Tuesday 7 June 2011

Look Good Naked

Ok a very hot topic and it can be answered in many ways but I'm going to simplify things a little and create a platform that is easy to stick to and follow.

Ok so you want a six pack,

FACT: To see your six pack you need to get down to at least 10percent body fat. Have you ever seen anyone with a washboard stomach and fat arms?

What I'm trying to say is forget the 1000 sit ups a day rule or "ab king pro" you need to clean out your diet, start an exercise routine and stick to it! Not only that if you're suffering from adrenal fatigue, lack of sleep, malnutrition, stress, oestrogen overload you could simply be holding too much fat round the waistline for any of those reasons (another topic coming soon)!

Your inner unit of the abdominal region is primarily stabilisers for your trunk and spine, these muscles will benefit from big moves such as squats, lunges, dead lifts, push and pull exercises and twist exercises.

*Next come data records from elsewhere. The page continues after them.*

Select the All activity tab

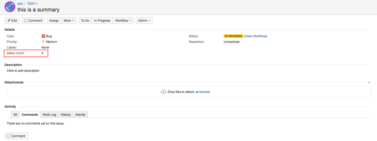pos(15,115)
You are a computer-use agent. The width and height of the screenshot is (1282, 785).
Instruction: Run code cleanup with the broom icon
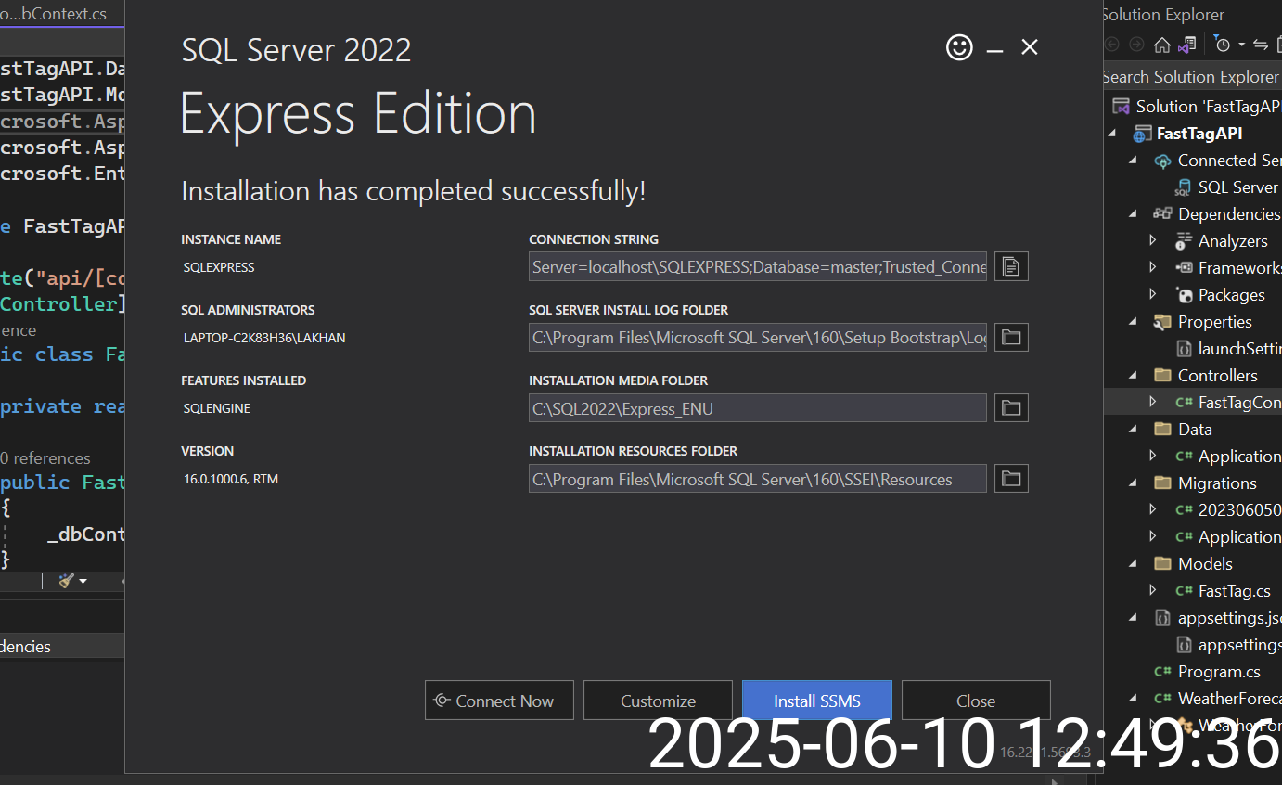pos(66,581)
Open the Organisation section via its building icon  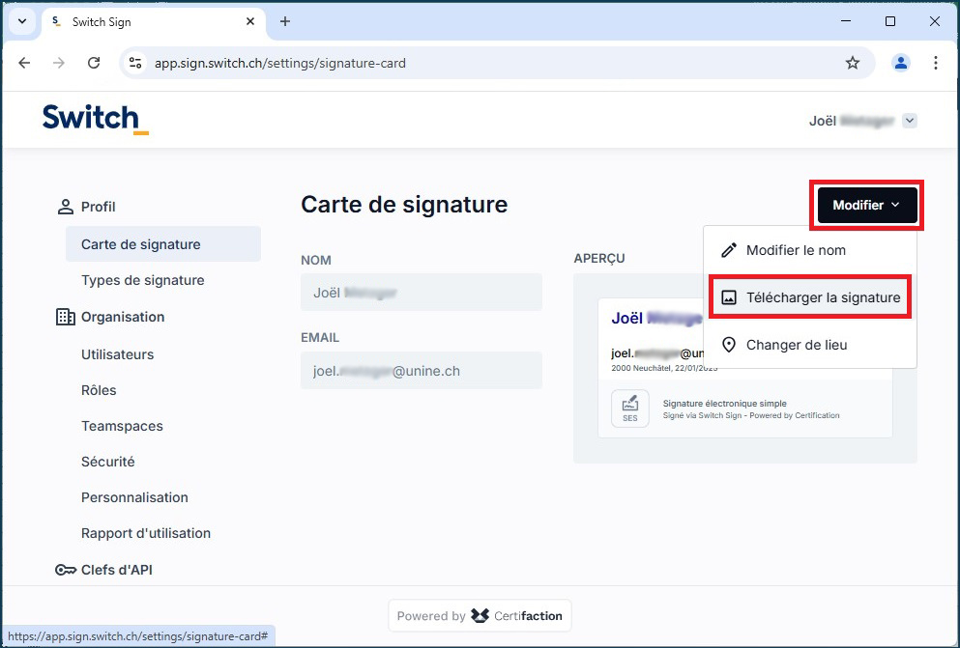[66, 317]
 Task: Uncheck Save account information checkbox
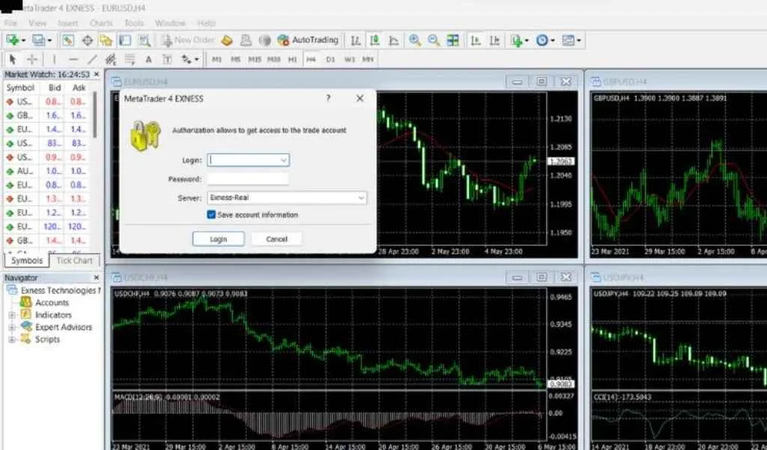pos(211,215)
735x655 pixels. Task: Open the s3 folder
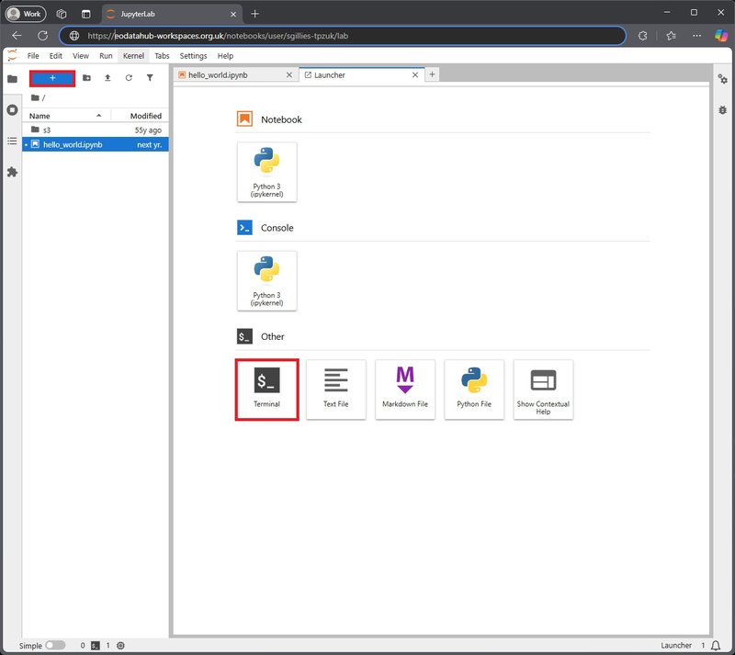47,130
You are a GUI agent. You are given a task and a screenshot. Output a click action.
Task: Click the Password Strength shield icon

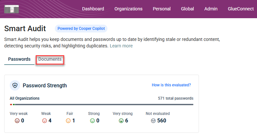coord(15,85)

 In fact Planks would also be much more beneficial than crunches. So to use your time wisely forget about the isolated moves and work total body. You will recruit way more motor units to you're entire body and get the results you require in less time.

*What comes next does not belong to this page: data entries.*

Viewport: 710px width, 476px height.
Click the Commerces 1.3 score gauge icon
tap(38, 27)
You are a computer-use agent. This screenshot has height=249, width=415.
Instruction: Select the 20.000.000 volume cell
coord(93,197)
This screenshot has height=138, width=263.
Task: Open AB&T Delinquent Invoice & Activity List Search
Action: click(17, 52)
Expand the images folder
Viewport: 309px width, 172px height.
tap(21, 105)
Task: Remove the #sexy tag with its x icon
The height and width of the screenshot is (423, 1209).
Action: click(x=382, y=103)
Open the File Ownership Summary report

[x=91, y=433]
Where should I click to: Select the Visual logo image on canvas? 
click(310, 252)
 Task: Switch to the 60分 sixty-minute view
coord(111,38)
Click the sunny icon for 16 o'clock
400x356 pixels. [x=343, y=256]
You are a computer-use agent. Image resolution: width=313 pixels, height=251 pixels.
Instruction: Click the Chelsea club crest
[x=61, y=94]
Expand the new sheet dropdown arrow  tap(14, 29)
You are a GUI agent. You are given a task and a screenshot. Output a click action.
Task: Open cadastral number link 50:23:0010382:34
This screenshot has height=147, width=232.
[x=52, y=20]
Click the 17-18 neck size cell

If you're spending over an hour in the gym you're not making muscles but friends!! Keep your strength routine to 45-1hr max and make it more intense with less rest periods.

Same goes for cardio routines, if your workouts are long and slow and you're reading the women's weekly magazine with the treadmill programmed in the fat burning zone... you need to be slapped in the face with a cold fish!! Go for H.I.T.T (high intensity interval training). You will improve fitness much quicker using intervals and you'll burn a lot more calories in a short space of time.

I had a client I taught to run efficiently, I recorded her at her usual pace witnessing her usual patho-mechanics (over striding, over-pronated foot, knee collapsing inwards, hip dropping either side etc OUCH!)... that I see in most people but funnily enough as I sped her up, she started to adapt an athletic running pose. So begin with something like intervals of 2mins High intensity - 30sec rest for a period of 15mins this was enough to give her the best workout she'd had in years.

So to wrap things up briefly train as you mean it, stop chatting on the phone, reading the paper and get on with it!